Aux États-Unis, on débat sur la taxation des « riches »…

, par Équipe de l’Observatoire

On débat d’un relèvement de l’imposition des plus riches au pays de l’Oncle Sam… Certes, nous n’en sommes pas à une révolution fiscale. Et certes, les discussions sont compliquées et risquent bien de déboucher in fine sur des mesures d’une portée moins importante que prévu initialement. Mais, si personne ne peut faire le procès à l’association Attac de faire des États-Unis « son modèle », cette information mérite néanmoins d’être connue. Et ce d’autant plus que, en France, Emmanuel Macron et son gouvernement balaient la simple hypothèse d’avoir ce débat, en dépit du bilan calamiteux des mesures emblématiques de son quinquennat (la transformation de l’impôt sur la fortune en impôt sur la fortune immobilière et la mise en place du prélèvement forfaitaire unique, des mesures sur lesquelles https://france.attac.org/se-mobilis.... Un bilan qui se résume en peu de mots : coûteux, inefficace et injuste.

Vers une contribution des supers-riches ?

Aux États-Unis, les démocrates envisagent donc de prendre une mesure fiscale qui devrait faire contribuer environ 700 milliardaires.

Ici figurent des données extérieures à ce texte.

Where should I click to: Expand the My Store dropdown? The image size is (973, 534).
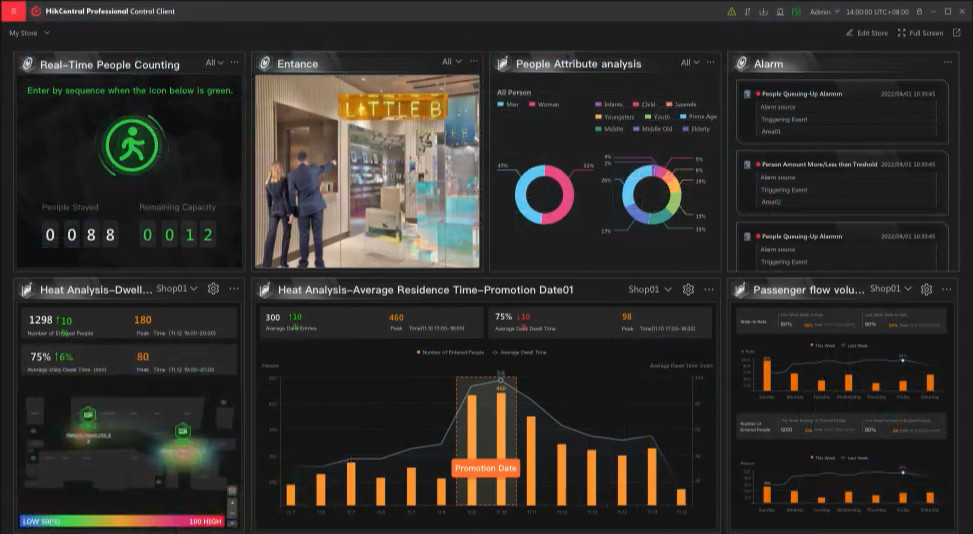point(29,33)
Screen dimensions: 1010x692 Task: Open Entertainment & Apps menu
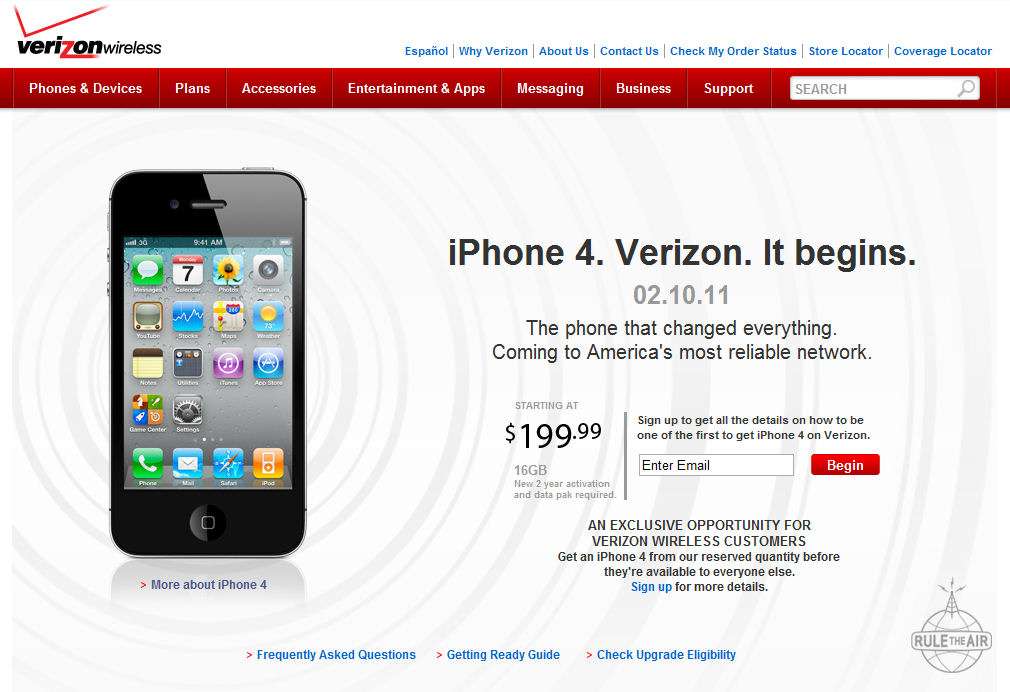[416, 88]
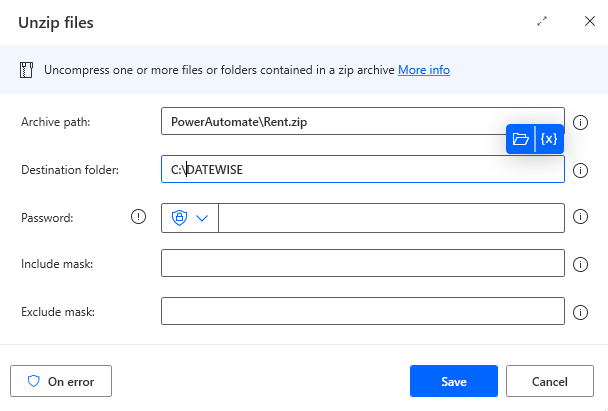Screen dimensions: 608x411
Task: Expand the Unzip files dialog window
Action: (x=542, y=21)
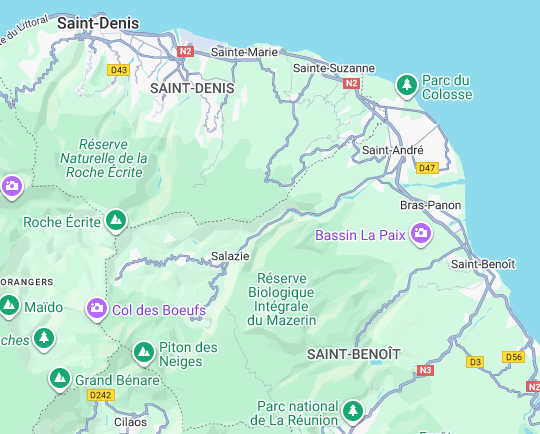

Issue d’un compromis au sein des démocrates, elle concernerait les personnes détenant plus d’un milliard de dollars d’actifs ou dégageant plus de 100 millions de dollars de revenus sur trois ans. Quoique de portée limitée si l’on considère le faible nombre de contribuables concernés, ce projet s’inscrit dans une approche visant à relever les taux d’imposition des revenus et des sociétés. Celle-ci devrait finalement épargner la très grande majorité des 1 % les plus riches (environ 0,0002 % les plus riches seraient concernés). Un rendement de centaines de milliards de dollars est espéré.

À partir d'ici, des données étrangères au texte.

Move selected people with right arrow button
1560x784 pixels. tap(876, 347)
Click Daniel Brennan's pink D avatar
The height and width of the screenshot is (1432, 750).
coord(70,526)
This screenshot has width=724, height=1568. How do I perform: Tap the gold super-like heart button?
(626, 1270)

Compte tenu de la concentration des richesses, la base n’est en effet pas mince : elle équivaut à 3 % de la capitalisation boursière des États-Unis. Les actifs des 400 Américains les plus riches représenteraient 18 % du produit intérieur brut, soit le double qu’en 2010. Selon le magazine Forbes, les milliardaires américains possédaient 4.260 milliards de dollars au 1er avril 2021 dont 2.500 non « réalisés. À simple titre d’exemple, un taux de 8 % sur ce montant rapporterait 200 milliards de dollars (ce taux est hypothétique). C’est sur cette part que s’appliquerait ce nouvel impôt.

Précisons à ce stade que, selon le site Propublica (spécialisé dans les enquêtes d’intérêt public), les 25 hommes les plus riches des États-Unis n’ont été imposés qu’à hauteur de 3,4 % entre 2014 et 2018… Et selon les chercheurs de l’IRS (l’administration fiscale américaine), les 1% d’Américains les plus riches ne déclarent pas le quart de leurs ressources : ils bénéficient de niches fiscales et élaborent des montages complexes.

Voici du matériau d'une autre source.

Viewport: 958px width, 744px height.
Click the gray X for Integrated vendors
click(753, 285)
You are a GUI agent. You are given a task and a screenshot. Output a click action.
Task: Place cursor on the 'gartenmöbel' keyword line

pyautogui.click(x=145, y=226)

Pas de big bang mais une évolution

Un accord avait été trouvé concernant l’impôt des revenus et sur la hausse du taux d’imposition des sociétés payé par les grandes entreprises conformément aux engagements de Joe Biden qui voulait épargner les Américains gagnant moins de 400.000 $ par an, un montant déjà élevé. Le taux d’imposition des Américains aux revenus les plus élevés passerait ainsi de 37 % à 39,6 % pour la tranche supérieure à 450.000 dollars annuels par foyer et le taux d’impôt sur les sociétés sera relevé à 26,5 %.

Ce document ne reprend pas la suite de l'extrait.